United States District Court, N.D. Indiana, Fort Wayne Division

July 16, 2018

UNITED STATES OF AMERICA
v.
DEWAYNE LEWIS

          OPINION AND ORDER

          CHIEF JUDGE THERESA L. SPRINGMANN UNITED STATES DISTRICT COURT

         Defendant Dewayne Lewis, who is charged with knowingly and intentionally possessing with intent to distribute five kilograms or more of cocaine, a violation of 21 U.S.C. § 841(a)(1), desires that the Court suppress the evidence obtained from a hotel room, including the drugs that he is charged with possessing. His latest attempt at suppression takes the form of a “Restated Motion to Suppress Evidence (Document #314) and Motion for Evidentiary Hearing” [ECF No. 362]. This Court referred the Motion to the Magistrate Judge to issue a report and recommendation.

         On June 4, 2018, the Magistrate Judge issued a Report and Recommendation [ECF No. 367], recommending that the Motion be denied. The background, including the Defendant's previous attempts to suppress the same evidence, and the facts pertinent to the Motion are set forth within that Report, and they are not meaningfully challenged. In essence, the Defendant contends that an evidentiary hearing is necessary to show that law enforcement officials lied to this Court to hide the actual methods that they might have employed to pinpoint his location before obtaining a search warrant. He maintains that the behavior of the government in connection with his previous motion to suppress rises to the level of outrageous government conduct that deprived the Defendant of his constitutional right to due process.

         Under 28 U.S.C. § 636(b)(1)(A)-(B), a magistrate judge submits proposed findings of fact and recommendations to the district court. If a party files a timely objection to the magistrate judge's report and recommendation, § 636(b)(1) provides that

the district judge is to make a de novo determination of those portions of the report or specified proposed findings or recommendations to which objection is made. The court may accept, reject, modify, in whole or in part, the findings or recommendations made by the magistrate judge. The judge also may receive further evidence or recommit the matter to the magistrate judge with instructions.

See also Fed. R. Civ. P. 72(b)(3). Portions of a recommendation to which no party objects are reviewed for clear error. Johnson v. Zema Sys. Corp., 170 F.3d 734, 739 (7th Cir. 1999).

         ANALYSIS

         The Defendant has filed Objections to Report and Recommendation [ECF No. 368]. As stated above, the Defendant has not challenged the Report's recitation of the procedural background, and the Court ADOPTS it in full. Moreover, the analysis section of the Report accurately states the arguments that the Defendant is advancing. He maintains that law enforcement officers committed perjury, and speculates that the lies were intended to conceal the use of controversial technology or questionable inter-agency information sharing by the government. His claim is predicated on a comparison of the language and sentence construction used in the warrant application and incident reports, and the testimony of law enforcement officers during previous evidentiary hearings.

####

Exercise 1:
In the court opinion, on what date did the Magistrate Judge issue the Report and Recommendation?
Exercise 2:
Decide whether each statement agrees with the court opinion: (a) The Defendant is charged with possessing with intent to distribute five kilograms or more of cocaine. (b) The Magistrate Judge recommended that the Motion be granted. (c) Portions of a recommendation to which no party objects are reviewed de novo. Answer yes or no for each and quote the deciding words.
Exercise 3:
Repeat the court opinion word for word from "Under 28 U.S.C." to "judge with instructions.".

####

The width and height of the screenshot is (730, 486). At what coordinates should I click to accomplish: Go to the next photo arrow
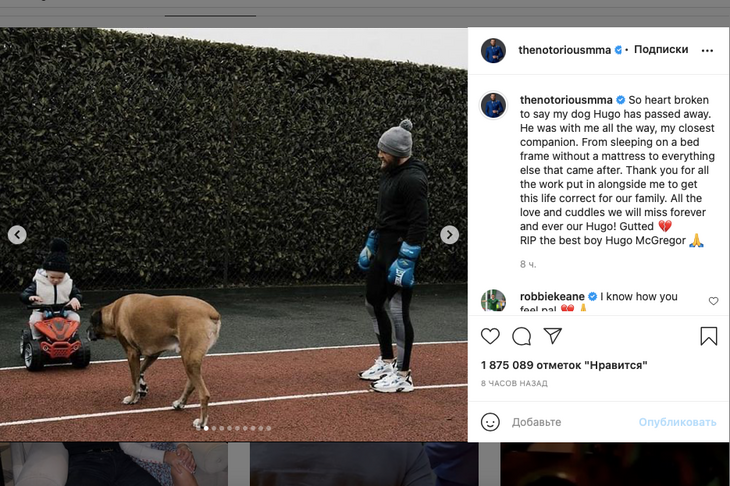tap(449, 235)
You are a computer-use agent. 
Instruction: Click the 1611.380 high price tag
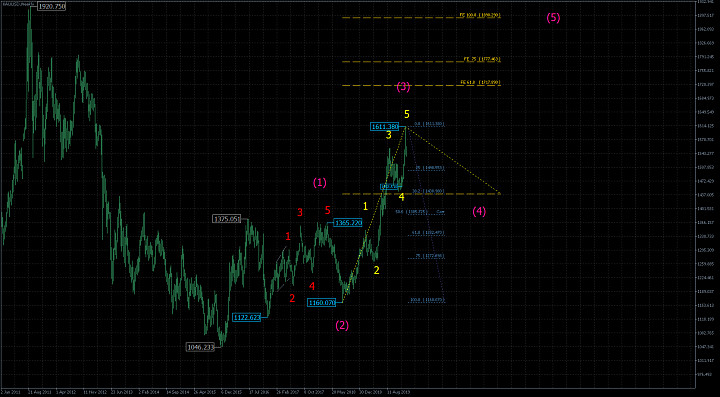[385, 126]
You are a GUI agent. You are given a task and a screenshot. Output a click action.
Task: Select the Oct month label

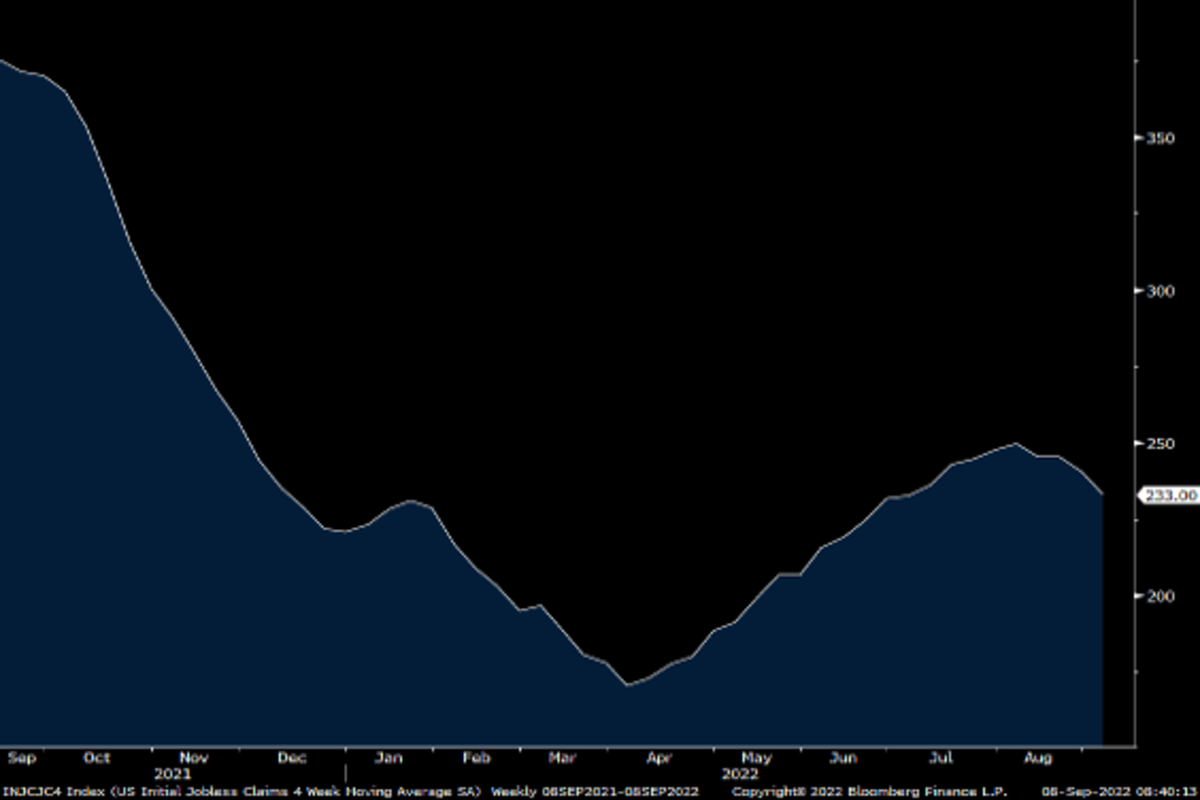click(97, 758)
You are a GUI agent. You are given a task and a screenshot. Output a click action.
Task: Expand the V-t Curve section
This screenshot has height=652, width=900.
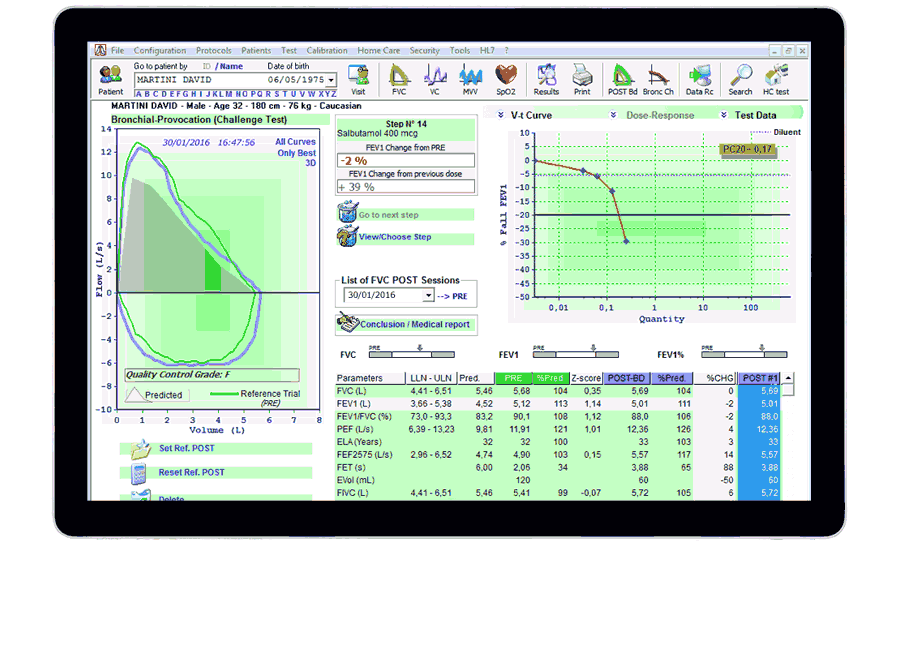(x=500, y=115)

####

Result 1:
June 4, 2018

Result 2:
(a) Yes: "knowingly and intentionally possessing with intent to distribute five kilograms or more of cocaine"
(b) No: "recommending that the Motion be denied"
(c) No: "Portions of a recommendation to which no party objects are reviewed for clear error."

Result 3:
Under 28 U.S.C. § 636(b)(1)(A)-(B), a magistrate judge submits proposed findings of fact and recommendations to the district court. If a party files a timely objection to the magistrate judge's report and recommendation, § 636(b)(1) provides that

the district judge is to make a de novo determination of those portions of the report or specified proposed findings or recommendations to which objection is made. The court may accept, reject, modify, in whole or in part, the findings or recommendations made by the magistrate judge. The judge also may receive further evidence or recommit the matter to the magistrate judge with instructions.